A Wall of Mirrors

by theartofbespoke in Designer style at home

Forget garish wallpaper – these days the most stylish accent walls are mirrored.  And, thanks to modern antiquing techniques, the new glass veneers are classier than ever.

Looking for a stylish yet practical way to decorate a wall? Instead of art, try mirrored veneers. Today’s mirrored walls aren’t bling, but antiqued – chemically treated to look aged. This is a relatively new technique, and one that only a few specialist craftsmen have mastered.

‘Historically you couldn’t get it. You actually had to find antique mirror glass, which was phenomenally expensive,’ says Rupert Bevan, whose antiqued mirrored veneers are setting the bar for this kind of thing.

It’s his work you’ll see in Babington House and Soho House Miami, as well as in private homes across London’s swankiest postcodes.

‘Mirror glass has a bit of glamour about it. And, dare I say it, the glass we produce is very lovely.’

These days, the chemicals and techniques they use to treat the glass mean it’s virtually indistinguishable from the real thing. ‘We acid antique the back of mirrors to make them look like old silvered or mercuried mirrors,’ says Dominic Schuster, another expert in the field. He produces more than 20 finishes from his Wandsworth workshop and has clients all over the world. Like Bevan, he’s also a restorer, which helps. ‘We understand how a mirror from the 1890s or 1920s should look,’ says Bevan.

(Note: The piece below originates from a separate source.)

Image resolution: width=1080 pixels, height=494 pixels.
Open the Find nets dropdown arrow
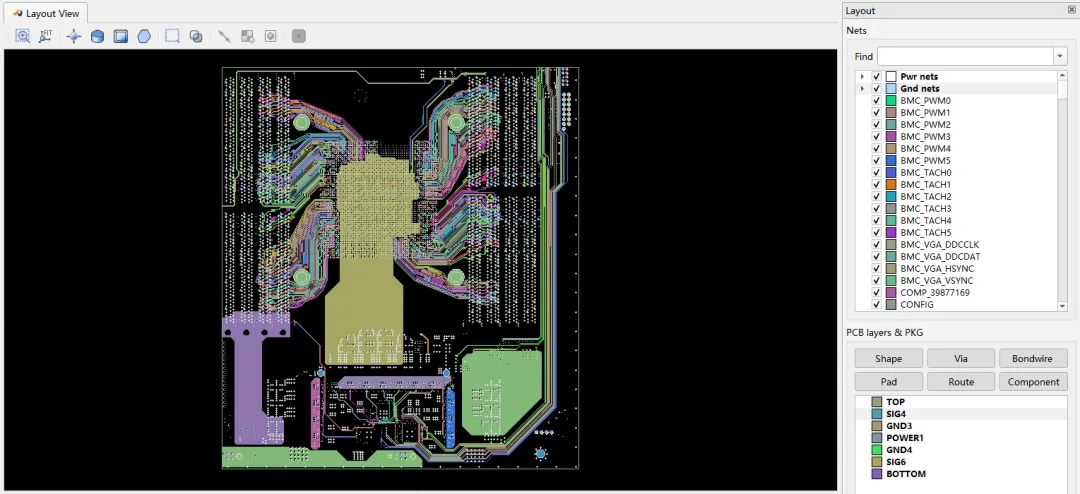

Mirrored walls are also popular because they’re enormously practical. ‘They throw off light. If you mirror a wall it sends you beyond the room and makes the space seem bigger,’ says Bevan. For that reason, it’s perfect for dark spaces – Bevan does a lot of work in cloakrooms and bathrooms (although dining rooms are still popular, too).

There are, as with any kind of home improvement, certain factors to think about. ‘Design is important – how you break up the glass,’ he adds. Though there’s no need to be faint-hearted about it. ‘You could wallpaper an entire dining room and it would still look subtle.’

Indeed, Schuster and Bevan agree that there are few rules. ‘If you put them in a room where sunlight comes into the room, it might be too much – that’s worth knowing,’ says Bevan. ‘Otherwise, there aren’t many don’ts. Just don’t put them down to floor level in a children’s room as they’ll get kicked and broken.’

You can experiment with different effects, too. ‘We do a Mondrian effect that’s popular at the moment. It’s almost like having a piece of art on the wall,’ says Schuster. ‘We also do fine art photography coming through antique mirror. It changes with the light.’

Price-wise, the glass doesn’t come cheap – you’re looking at around £300-£450 per square metre – but there’s no disputing it delivers the ‘wow’ factor. ‘Mirror glass has a bit of glamour about it,’ says Bevan. ‘And, dare I say it, the glass we produce is very lovely.’